After losing my cell phone one weekend, a phone that routinely caused snickers from some and flat-out laughter from others, I learned that I was due for an upgrade with my contract. It may have been the extra lighting on the display case or the never endless pursuit of social acceptance, but I was immediately attracted to the iPhone 4. Aside from the standard period of discomfort in holding, carrying, and answering a new cell phone, I otherwise immediately embraced this incredible device, and I haven’t looked back. Amongst all of the hoopla over the apps and games, I have found the phone’s greatest asset, which isn’t necessarily singular to the iPhone, is its internet access.
I like to think I use the internet responsibly. With the iPhone, I have been able to maintain what I feel is a valuable and essential connection to the outside world, via online news, better than ever before. I can now quickly look up local news on Philly.com, check email through my Yahoo account, and read a portion of a chapter on Daily Lit., all while being able to call a friend or family member if the mood strikes me. All these functions have made the iPhone 4 and its connectivity a habitual tool in my life as of late.

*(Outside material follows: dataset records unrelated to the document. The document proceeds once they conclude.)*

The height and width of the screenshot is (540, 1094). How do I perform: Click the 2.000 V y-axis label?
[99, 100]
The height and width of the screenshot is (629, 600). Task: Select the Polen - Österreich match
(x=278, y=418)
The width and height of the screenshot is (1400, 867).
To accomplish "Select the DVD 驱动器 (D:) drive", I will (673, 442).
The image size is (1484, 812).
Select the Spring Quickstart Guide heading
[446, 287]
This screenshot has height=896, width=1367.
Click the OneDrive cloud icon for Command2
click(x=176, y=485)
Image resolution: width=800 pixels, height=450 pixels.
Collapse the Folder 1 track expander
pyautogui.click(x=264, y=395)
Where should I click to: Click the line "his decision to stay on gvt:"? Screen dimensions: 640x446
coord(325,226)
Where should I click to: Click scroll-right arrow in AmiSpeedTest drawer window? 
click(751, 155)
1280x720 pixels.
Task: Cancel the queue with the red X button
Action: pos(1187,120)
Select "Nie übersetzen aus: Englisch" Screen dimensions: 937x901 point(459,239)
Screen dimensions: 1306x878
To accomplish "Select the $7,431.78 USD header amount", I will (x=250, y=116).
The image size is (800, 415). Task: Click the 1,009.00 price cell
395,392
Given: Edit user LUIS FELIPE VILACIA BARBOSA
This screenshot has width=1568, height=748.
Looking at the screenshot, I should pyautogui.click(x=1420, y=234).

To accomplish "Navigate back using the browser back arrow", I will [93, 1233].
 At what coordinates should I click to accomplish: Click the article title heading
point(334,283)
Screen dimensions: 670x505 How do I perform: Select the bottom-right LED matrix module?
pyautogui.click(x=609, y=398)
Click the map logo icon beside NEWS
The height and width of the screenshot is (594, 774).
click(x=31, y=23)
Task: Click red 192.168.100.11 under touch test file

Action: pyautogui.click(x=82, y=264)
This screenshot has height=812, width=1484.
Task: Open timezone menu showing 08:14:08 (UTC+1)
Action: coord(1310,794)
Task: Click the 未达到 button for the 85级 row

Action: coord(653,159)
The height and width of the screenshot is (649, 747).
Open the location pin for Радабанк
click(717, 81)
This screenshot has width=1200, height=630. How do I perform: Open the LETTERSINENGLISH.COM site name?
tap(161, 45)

Although I continue to consider the detriments to my social interaction with family, friends, and colleagues, I have actually found the phone and its internet as an amazing platform for compelling conversations on everything from world politics to local sports and weather. The smart phone technology seems to create a catalyst to dynamic conversation that eliminates the barriers of ignorance, time, and interest. It has something for everyone and it has it now.
My other major technological advancement of recent months, Skype, has come with the sole purpose of maintaining contact with family that I regretfully don’t see enough. Unfortunately, my brother in the Army who has the three cutest kids on the planet, my nephew, Godson, and two nieces, all live far past driving distance. So for my mother, my other brother, and me, we are unable to enjoy the presence of these beautiful kids, ages 4 going on 5, 3, and 1 going on 2, and watch their growth on a routine basis.
However, the occasional use of Skype, which allows us to video chat in a highly efficient real-time manner, has at least permitted us to watch the kids as they play lovingly with their father and mother, show off paintings, drawings or new clothes, stare in amazement at my dog and say oh-so-adorably, “Big Dog, Big Dog” as they mispronounce his name, and smile joyfully for their grandmother and uncles and say as clearly as possible, “Love you!” All the while living more than a 1000 miles away with a two hour time difference. This incredible enhancement of communication has limited the disappointment in not being able to see the kids grow as other families can, and it has made me appreciate the age we inhabit in a whole new way.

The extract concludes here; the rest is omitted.